Nearly six years after his stepfather died in Hong Kong, Professor Christopher Tang still recalls vividly the weeks of anguish he went through to put the older man to rest.
Just trying to snag a slot for cremation was a "barbaric hunger game", he told The Straits Times, referring to the dystopian book and movie series about participants in televised death matches.
"The wait for cremation at that time was more than a month," said Prof Tang, who had returned from the United States to oversee the arrangements in 2018.
There was a wait list with slots that would open up for booking when a scheduled cremation was cancelled. But to secure a slot, one had to beat all other mourners on the list to be the first person to arrive at the government office to register for it, he said.
"I had an agent stationed at the office to inform me whenever a slot opened up, and I would have to rush down when called.

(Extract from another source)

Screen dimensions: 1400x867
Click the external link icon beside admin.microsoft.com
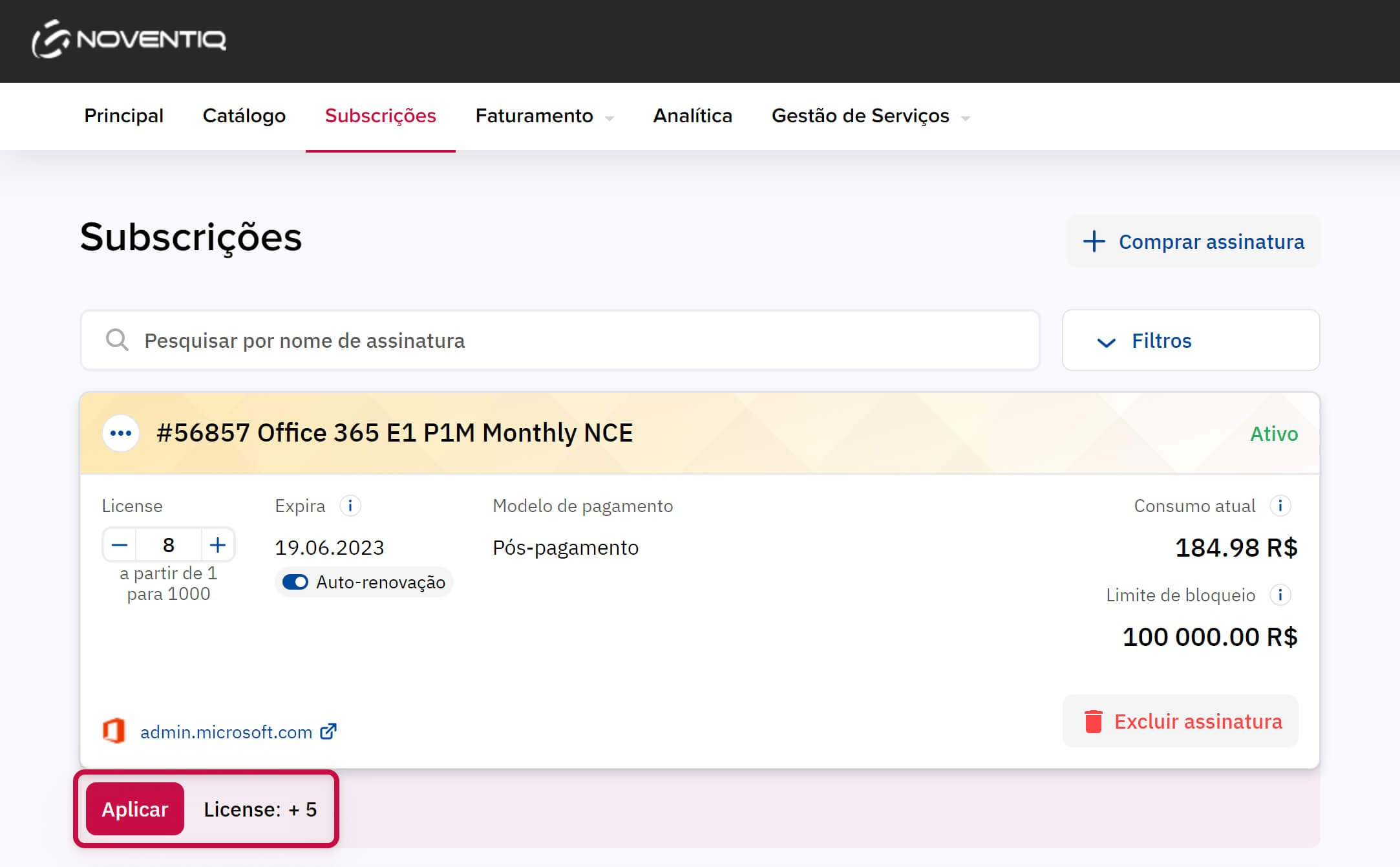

"I missed the chance a couple of times, but finally got a slot after a few days," recounted the Hong Kong-born Prof Tang, an academic at the University of California, Los Angeles.
"It was such a stressful experience amid my mourning... The duration from my stepdad's passing to the cremation date was three weeks. But locals told me that if I were not from overseas with some financial means to hire an agent, the normal wait for cremation would have been about 1/2 months."
At the crematorium, it was crowded, he recalled.
"I was shocked when staff members rushed me to push the button to send my stepdad's coffin into the incinerator," he said. "It was so thoughtless and cruel; they didn't even give me a choice."
Prof Tang's story is one of many that have played out across Hong Kong over the years due to a monopoly of the city's limited crematorium services.